» **本文抜粋**:
▬▬▬▬▬▬▬▬▬▬

本発明において、耐熱絶縁性フィルムを構成する第1の成分であるシンジオタクチック構造を有するスチレン系樹脂は、立体化学構造がシンジオタクチック構造、すなわちC−C結合から形成される主鎖に対して、側鎖であるフェニル基や置換フェニル基が交互に反対方向に位置する立体構造を有するものである。
【0013】
上記スチレン系樹脂の含有量は耐熱絶縁性フィルムの35重量%以上、35〜70重量%の範囲が好適であり、35重量%未満でははんだ耐熱性に劣り、70重量%を越えると導体箔との接着性に劣り易い傾向がある。
【0014】
また、プリント配線基板用耐熱絶縁性フィルムを構成する第2の成分である上記スチレン系樹脂と相溶性のある特定の熱可塑性樹脂としては、溶融成形時に均一な分散が可能な樹脂であればよく、ポリオレフィン系、ポリスチレン系、ポリエステル系、ポリアミド系、ポリフェニレンエーテル系、ポリフェニレンスルフィド系の樹脂などが挙げられる。本発明においては、変性ポリフェニレンエーテル(変性PPE)が好適に使用される。このスチレン系樹脂と相溶性のある熱可塑性樹脂の含有量は耐熱絶縁性フィルムの30〜65重量%の範囲が好適であり、30重量%未満では導体箔との接着性に劣り易い傾向があり、65重量%を越えるとはんだ耐熱性に劣り易い傾向がある。

▬▬▬▬▬▬▬▬▬▬

[保存されたエントリ]
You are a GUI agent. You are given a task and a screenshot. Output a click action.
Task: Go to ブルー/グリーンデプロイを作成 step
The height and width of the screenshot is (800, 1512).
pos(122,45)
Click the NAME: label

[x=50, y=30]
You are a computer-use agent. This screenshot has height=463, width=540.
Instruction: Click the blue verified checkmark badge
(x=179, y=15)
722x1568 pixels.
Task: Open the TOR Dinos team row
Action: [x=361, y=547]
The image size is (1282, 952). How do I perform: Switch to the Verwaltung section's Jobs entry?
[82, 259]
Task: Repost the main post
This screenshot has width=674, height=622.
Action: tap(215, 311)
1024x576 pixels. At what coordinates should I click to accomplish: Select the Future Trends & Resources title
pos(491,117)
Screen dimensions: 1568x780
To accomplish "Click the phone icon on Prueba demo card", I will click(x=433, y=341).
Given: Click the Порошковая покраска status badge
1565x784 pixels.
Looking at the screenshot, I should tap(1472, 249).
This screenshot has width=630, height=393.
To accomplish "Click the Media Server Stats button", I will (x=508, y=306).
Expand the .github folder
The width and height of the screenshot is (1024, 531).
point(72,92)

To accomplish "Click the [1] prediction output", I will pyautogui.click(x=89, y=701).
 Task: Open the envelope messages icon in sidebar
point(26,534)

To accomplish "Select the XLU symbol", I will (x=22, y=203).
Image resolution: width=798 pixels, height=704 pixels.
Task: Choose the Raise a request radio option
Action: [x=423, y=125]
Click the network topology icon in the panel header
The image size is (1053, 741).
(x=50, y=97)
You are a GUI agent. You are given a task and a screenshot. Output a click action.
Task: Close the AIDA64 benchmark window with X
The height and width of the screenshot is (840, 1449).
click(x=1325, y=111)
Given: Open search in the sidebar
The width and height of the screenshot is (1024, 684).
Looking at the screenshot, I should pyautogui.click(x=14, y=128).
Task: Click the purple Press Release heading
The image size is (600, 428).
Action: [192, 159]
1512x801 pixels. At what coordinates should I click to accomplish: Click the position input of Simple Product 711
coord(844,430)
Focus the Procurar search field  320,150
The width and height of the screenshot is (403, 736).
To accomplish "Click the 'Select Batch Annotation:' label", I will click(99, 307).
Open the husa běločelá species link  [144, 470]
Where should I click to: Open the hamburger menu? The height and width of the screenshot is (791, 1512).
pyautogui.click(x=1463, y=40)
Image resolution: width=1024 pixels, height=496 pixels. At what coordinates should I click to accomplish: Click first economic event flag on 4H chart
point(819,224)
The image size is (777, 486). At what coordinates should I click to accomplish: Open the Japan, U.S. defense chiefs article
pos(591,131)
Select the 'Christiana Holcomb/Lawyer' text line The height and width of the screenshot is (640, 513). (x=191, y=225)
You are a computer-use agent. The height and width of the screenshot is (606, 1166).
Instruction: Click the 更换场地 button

▬▬▬▬▬▬▬▬▬▬

» **以下を完成させよ**:
**a.** 耐熱絶縁性フィルムの本文から、「本発明において、耐熱絶縁性フ」を含む語句で始まり「耐熱性に劣り易い傾向がある。」で終わる部分を、一字も変えずに抜き出しなさい。
**b.** 耐熱絶縁性フィルムの本文を、示されている最後の文のあとから書き継ぎなさい。

» **練習問題の解答**:
**a.**
本発明において、耐熱絶縁性フィルムを構成する第1の成分であるシンジオタクチック構造を有するスチレン系樹脂は、立体化学構造がシンジオタクチック構造、すなわちC−C結合から形成される主鎖に対して、側鎖であるフェニル基や置換フェニル基が交互に反対方向に位置する立体構造を有するものである。
【0013】
上記スチレン系樹脂の含有量は耐熱絶縁性フィルムの35重量%以上、35〜70重量%の範囲が好適であり、35重量%未満でははんだ耐熱性に劣り、70重量%を越えると導体箔との接着性に劣り易い傾向がある。
【0014】
また、プリント配線基板用耐熱絶縁性フィルムを構成する第2の成分である上記スチレン系樹脂と相溶性のある特定の熱可塑性樹脂としては、溶融成形時に均一な分散が可能な樹脂であればよく、ポリオレフィン系、ポリスチレン系、ポリエステル系、ポリアミド系、ポリフェニレンエーテル系、ポリフェニレンスルフィド系の樹脂などが挙げられる。本発明においては、変性ポリフェニレンエーテル(変性PPE)が好適に使用される。このスチレン系樹脂と相溶性のある熱可塑性樹脂の含有量は耐熱絶縁性フィルムの30〜65重量%の範囲が好適であり、30重量%未満では導体箔との接着性に劣り易い傾向があり、65重量%を越えるとはんだ耐熱性に劣り易い傾向がある。

**b.**
【0015】
耐熱絶縁性フィルムには上記成分以外に機械的強度を向上する目的で、さらに、ゴム状弾性体を含有させてもよく、ゴム状弾性体としては、スチレン−ブタジエンブロック共重合体(SBR)、水素添加スチレン−ブタジエンブロック共重合体(SEB)、スチレン−ブタジエン−スチレンブロック共重合体(SBS)、水素添加スチレン−ブタジエン−スチレンブロック共重合体(SEBS)などが挙げられるが、これに限定されるものではない。本発明においては、上記ゴム状弾性体のうちSEBSが好適に使用される。ゴム状弾性体は耐熱絶縁性フィルムの10〜20重量%の範囲で含有するのが好ましく、10重量%未満では強度の改良効果が少なく、20重量%を越えるものでは耐熱性が低下する傾向がある。
【0016】
さらに、本発明において、耐熱絶縁性フィルムは、特定の物性を有することが必要である。すなわち、上記組成からなるフィルムであって、示差走査熱量測定で昇温した時に測定される結晶融解ピーク温度が260℃以上であり、結晶融解熱量△Hmと昇温中の結晶化により発生する結晶化熱量△Hcとが、下記の関係式を満たすことが必要である。
【0017】
[(△Hm−△Hc)/△Hm]≦0.4
上記フィルムの結晶融解ピーク温度が260℃未満では、はんだ耐熱性が低下するという問題がある。
【0018】
本発明において最も重要な制御因子である熱特性は、フィルムの結晶融解熱量ΔHmと昇温中の結晶化により発生する結晶化熱量ΔHcとの次の関係式によって表される。
【0019】
[(ΔHm−ΔHc)/ΔHm]
すなわち、この熱特性は、JIS K7121、JIS K7122に準じた示差走査熱量測定で、昇温したときのDSC曲線に現れる2つの転移熱の測定値、結晶融解熱量ΔHm(J/g)と結晶化熱量ΔHc(J/g)の値から上記式に従って算出される。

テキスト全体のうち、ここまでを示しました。